REQUIRED ACTION: While leaving the pictures out, set down only the lines from the one with "Toggle the Problems view open" through the end of the records, exactly as they stand.

----------

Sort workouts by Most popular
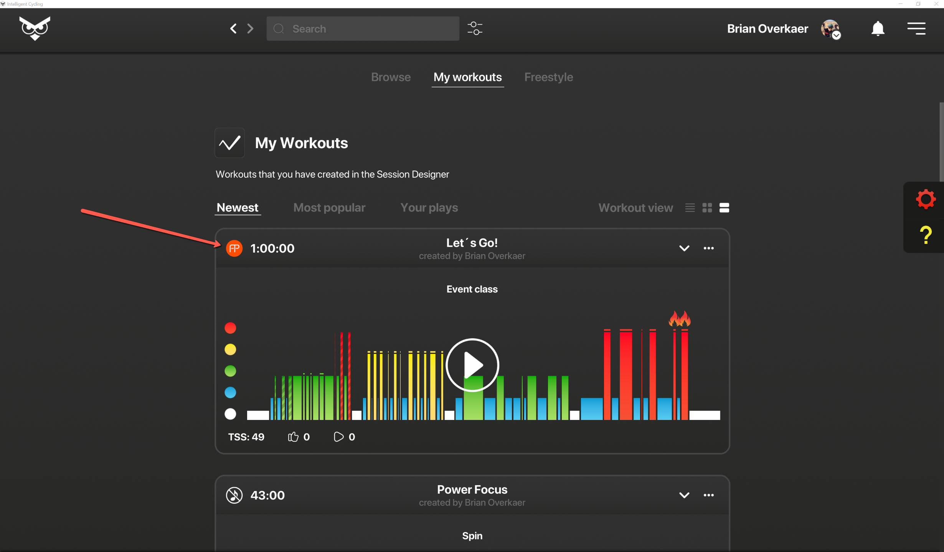click(x=329, y=208)
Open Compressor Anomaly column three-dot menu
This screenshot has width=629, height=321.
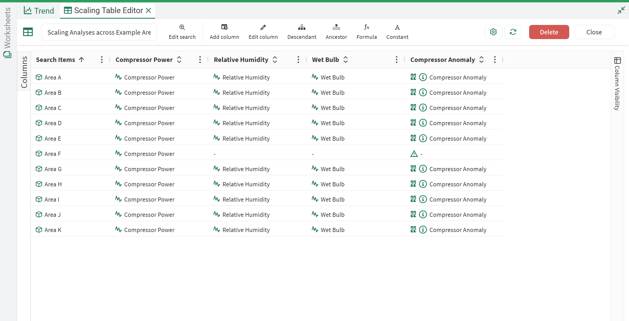495,60
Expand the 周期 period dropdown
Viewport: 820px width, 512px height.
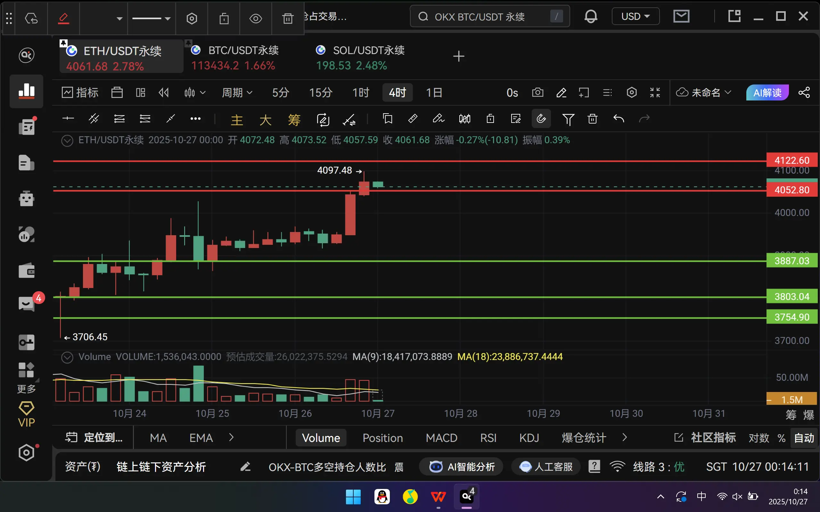click(x=237, y=92)
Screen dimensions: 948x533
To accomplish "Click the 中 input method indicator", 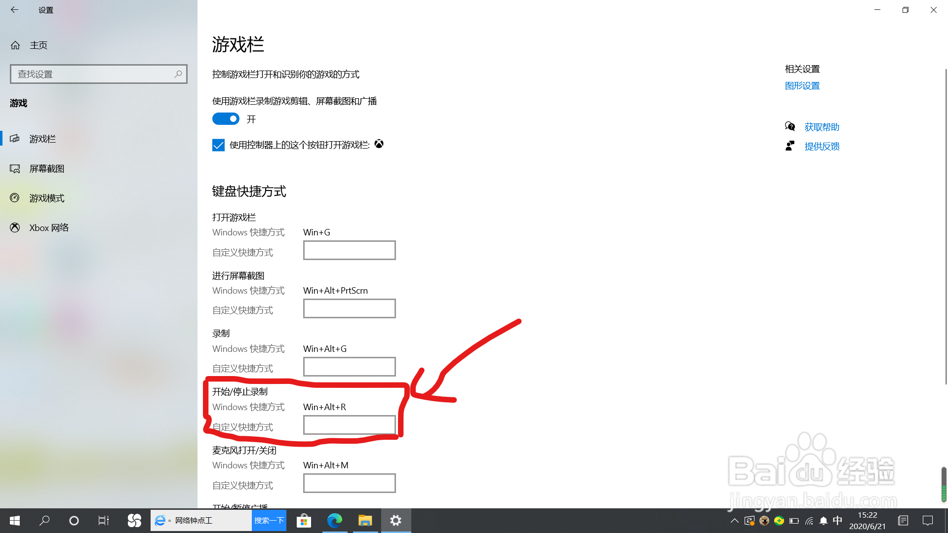I will [837, 520].
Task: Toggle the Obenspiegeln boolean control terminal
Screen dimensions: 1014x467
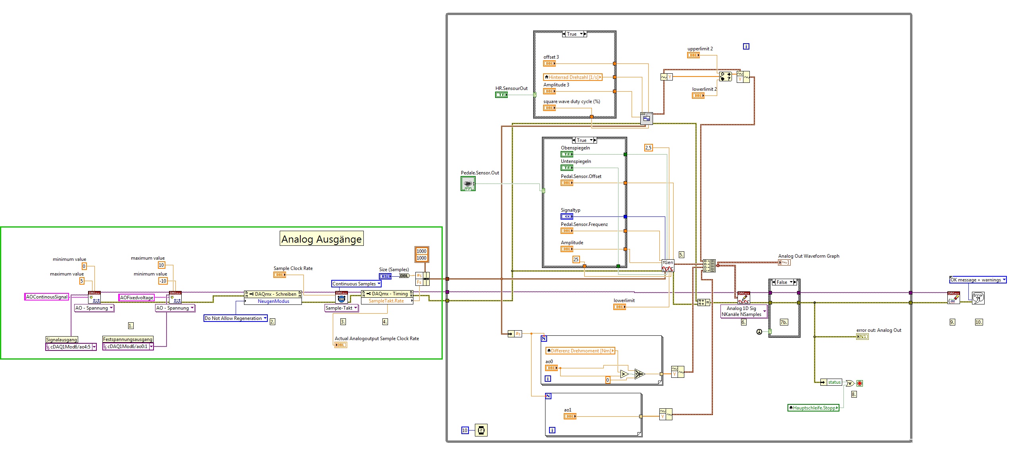Action: tap(567, 154)
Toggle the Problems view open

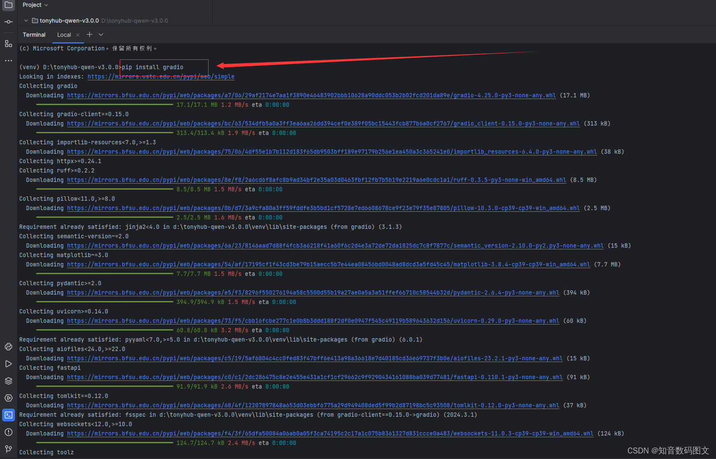[8, 432]
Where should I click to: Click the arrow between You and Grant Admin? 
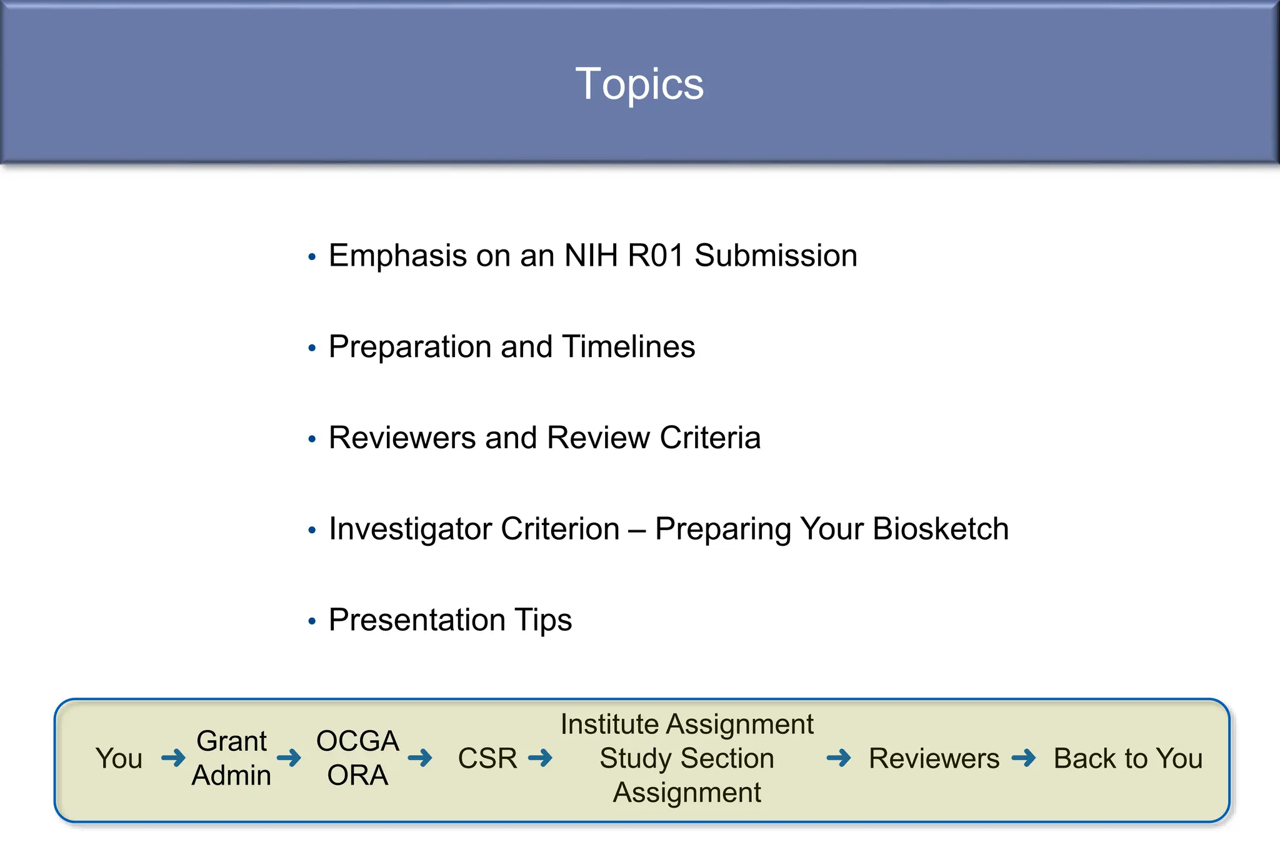(x=173, y=758)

----------

SOLUTION TO THIS TASK:
Toggle the Problems view open

[8, 432]
Where should I click to: Click the arrow between You and Grant Admin? 
(x=173, y=758)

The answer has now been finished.